Hi Guys and Girls, hope everyone is well!

I got a call from a client wanting to get his Pulse GT1, a road legal track car ready for a show. Having a short space of time before the show, we discussed all the options and decided upon a thorough clean, cleanse, polishing of the split rims and finish with my Mitchell and King wax...

A little history of the car before I start with any pics...

"The car was built to race in the british GT series mid '90's against mclaren f1, porsches etc, was tested at silverstone with jag XJ220 engine pushing 860 BHP. 2 weeks before the first race the rules 'changed' so was never raced, got parked up, the back end chopped off to make the suspension off the gearbox but never finished. 
I bought the project october '08 as a pile of bits, but came with all the moulds..."

I could copy and paste a lot of info but a google search will show build threads and the extent of work that has gone into this beast of a car and with the owner having the moulds for the bodywork, no other will be made without his consent.

On with the pics...

On arrival on a chilly first morning... Not looking bad at all!

























Various brushes and a mild dilution of smart wheels...





Because of the minimal dirt on the vehicle and the ways water could get into the engine compartment I went with a citrus cleaner as a prespray and rinsed before washing with a lambswool mitt and shampoo concentrate...





Bugs etc gently agitated and removed with grime out











And dried...



Headlight covers removed to access and clean ready for a hand polish/glaze...





After the exterior was cleansed, a little tidy up on the interior...

I love the central seating position of the driver and child's seat for the owners daughter and ear defenders 



Mitchell and King 'Matthias' applied and leaving us with this finish...

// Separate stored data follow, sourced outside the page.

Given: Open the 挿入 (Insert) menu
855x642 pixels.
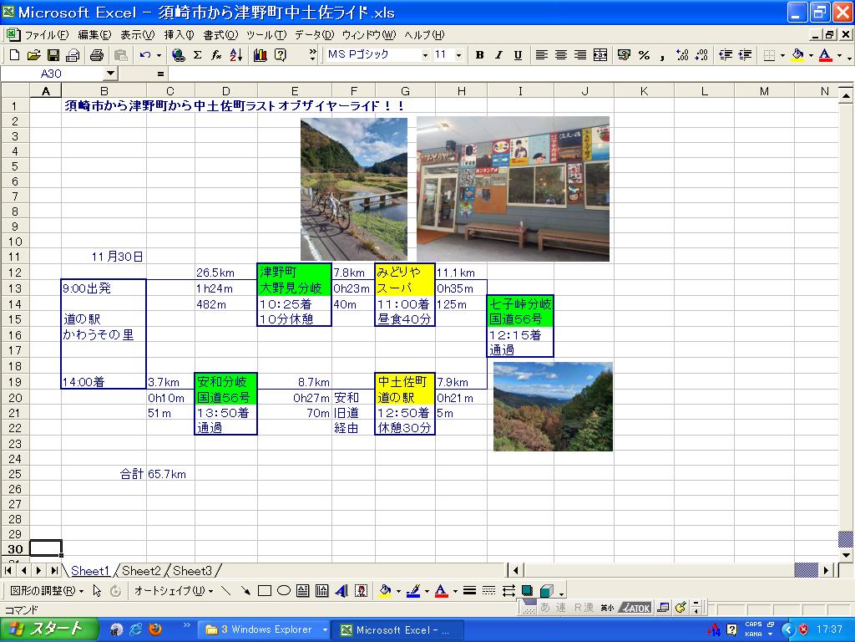Looking at the screenshot, I should [179, 35].
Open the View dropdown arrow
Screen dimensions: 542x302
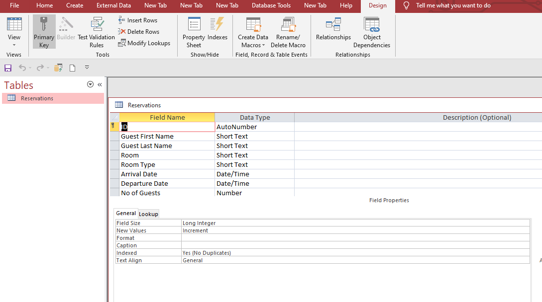14,44
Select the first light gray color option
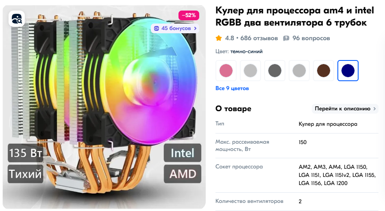This screenshot has width=385, height=211. [250, 71]
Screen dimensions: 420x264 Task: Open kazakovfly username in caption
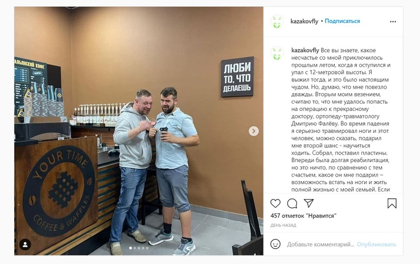click(305, 51)
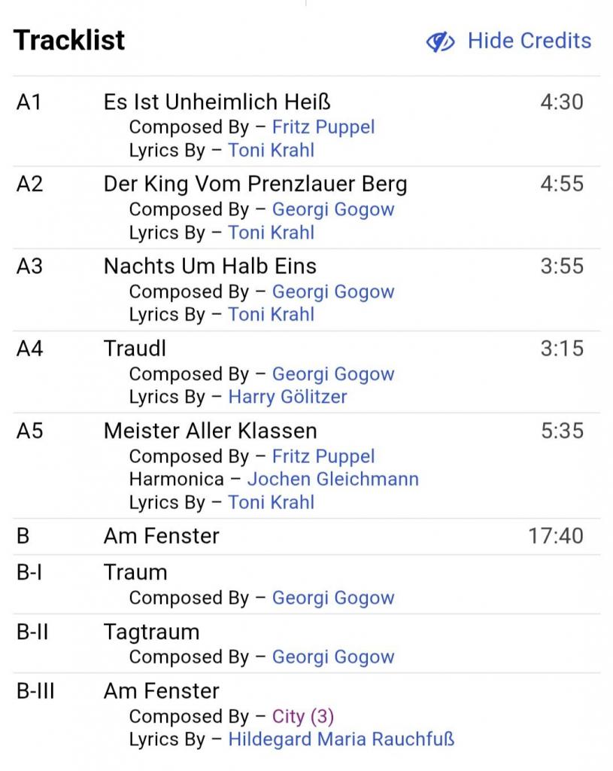This screenshot has width=613, height=771.
Task: Open Georgi Gogow composer link under Traum
Action: point(332,598)
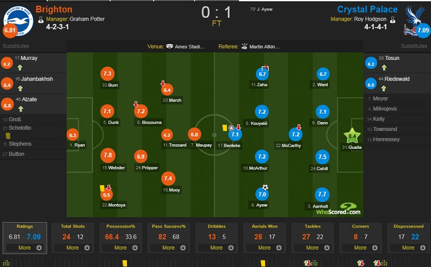Expand More under Dispossessed
The height and width of the screenshot is (267, 431).
pyautogui.click(x=408, y=248)
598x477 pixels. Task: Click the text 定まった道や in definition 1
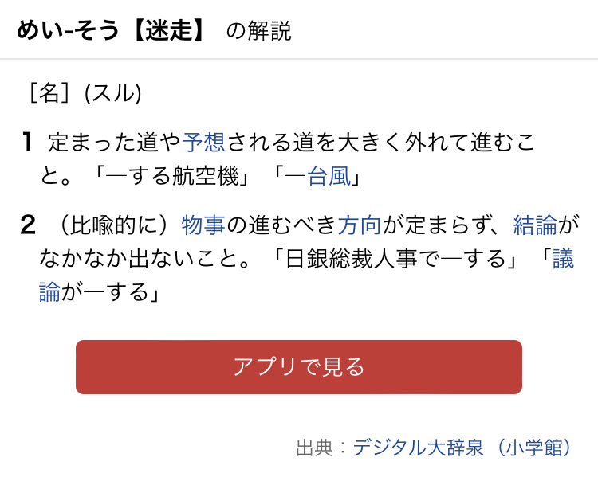coord(115,143)
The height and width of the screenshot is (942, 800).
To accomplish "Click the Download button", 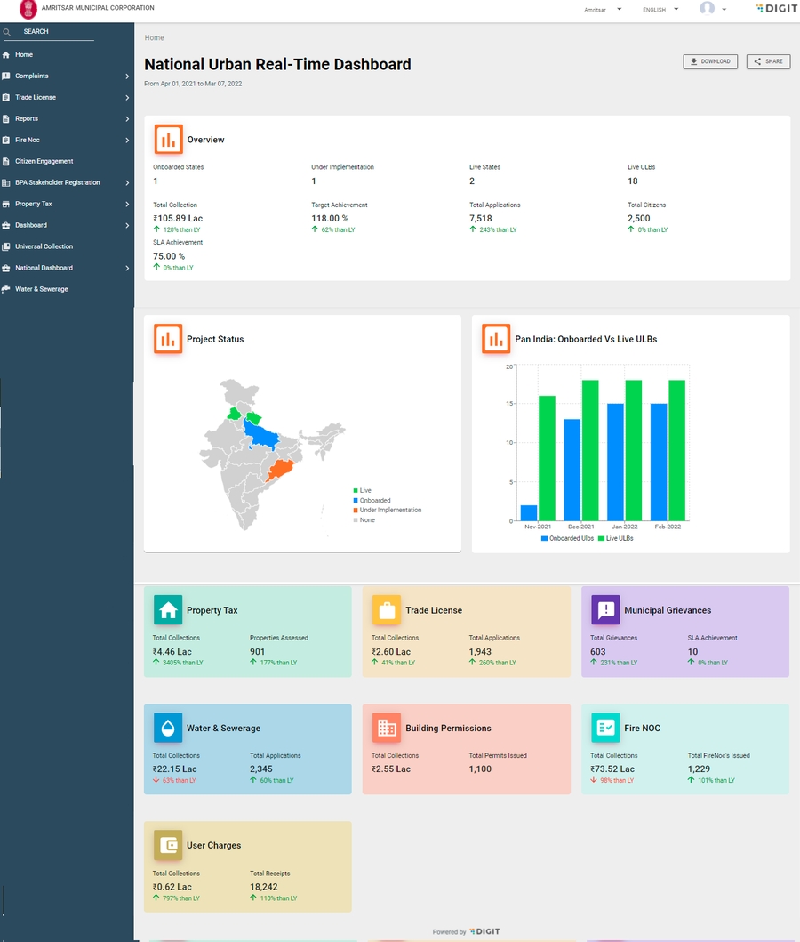I will (709, 61).
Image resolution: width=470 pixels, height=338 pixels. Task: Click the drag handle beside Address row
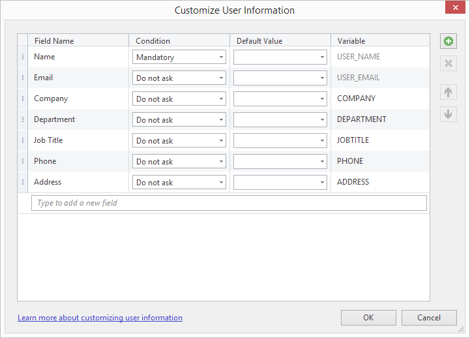pos(23,182)
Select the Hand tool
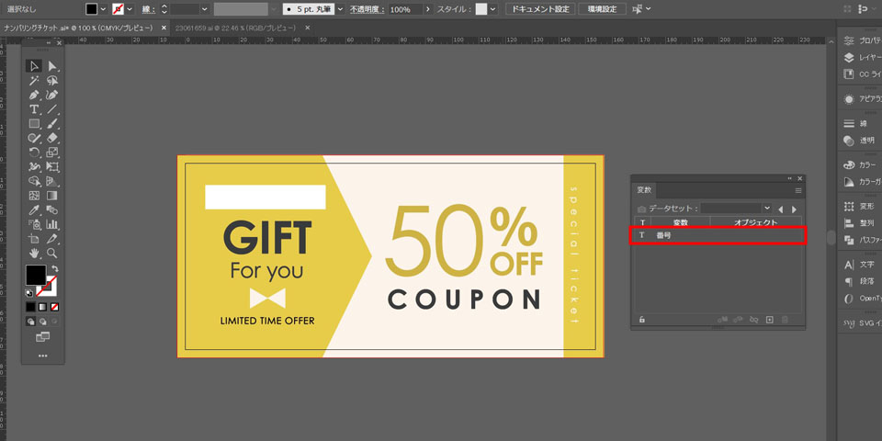 tap(34, 253)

Night time and readied for polishing of the rims the next day...



Nearly there now...



If only there was enough time I would have loved to machine polish the wheels to a glossier finish...



















This left the task of building an enclosure by the owner for his trailer to protect the vehicle from the elements on the way to the car show and a fine job he did too!

All in all, around 1.5 days spent and enjoyed every minute of it. If you got this far, as always, thanks for looking...

Mike​


----------



## gatman (Jun 13, 2012)

Very nice, great job


----------



## prokopas (Apr 29, 2010)

Great work Mike, well done!


----------



## AaronGTi (Nov 2, 2010)

Nice work


----------



## stangalang (Nov 27, 2009)

Amazing vehicle! Congrats


----------



## Dan J (Jun 18, 2008)

Nice work Mike, great car to add to the portfolio.


----------



## NMH (Apr 25, 2012)

Great car and finish!:thumb:


----------



## Black Magic Detail (Aug 17, 2010)

very nice


----------



## Soul Hudson (Jul 5, 2011)

Cracking work and an interesting write up.


----------



## iPlod999 (Jun 23, 2012)

F my old boots!


----------



## gb270 (Aug 22, 2008)

Nice like it


----------



## Deeper Detail (Oct 31, 2010)

gatman said:


> Very nice, great job


Thanks gatman :thumb:


prokopas said:


> Great work Mike, well done!


Thanks prokopas :thumb:


AaronGTi said:


> Nice work


Cheers Aaron :thumb:


stangalang said:


> Amazing vehicle! Congrats


Cheers stang, my back was aching reaching over the car but was lovely to work on even without any machine work. 


Dan J said:


> Nice work Mike, great car to add to the portfolio.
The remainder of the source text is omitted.